» **Task requirements**
Exact copy, no pictures: restate each entry below word for word.

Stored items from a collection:

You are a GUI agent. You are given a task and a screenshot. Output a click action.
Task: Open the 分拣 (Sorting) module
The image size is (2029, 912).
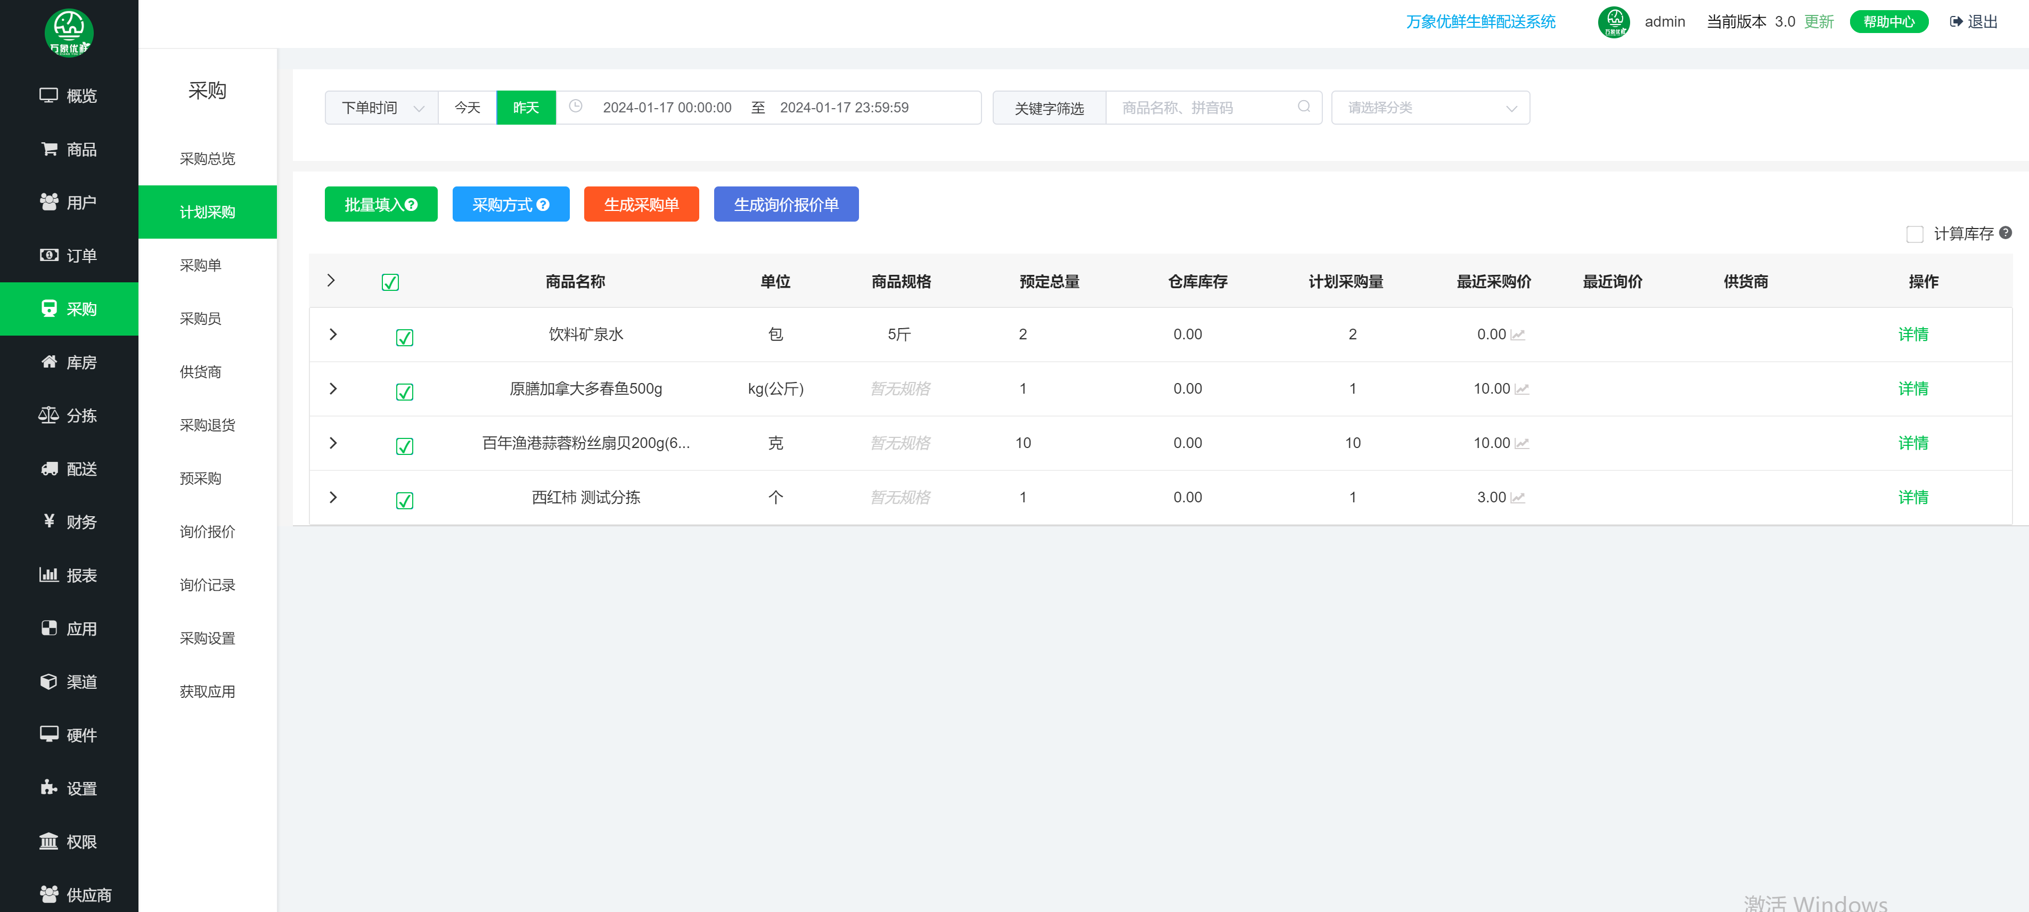pyautogui.click(x=69, y=415)
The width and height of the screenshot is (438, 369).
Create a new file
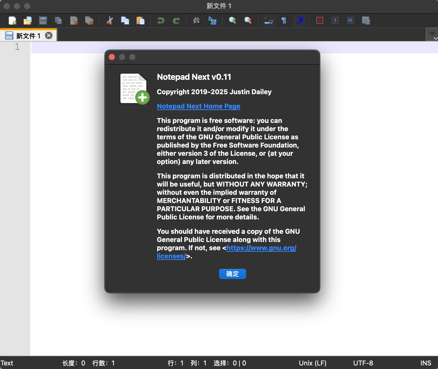pos(12,21)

» **Written reply**
You are a GUI agent. You are given a task and a screenshot. Output a click action.
Task: Open the 分拣 (Sorting) module
The image size is (2029, 912).
pyautogui.click(x=69, y=415)
The width and height of the screenshot is (438, 369).
Create a new file
pos(12,21)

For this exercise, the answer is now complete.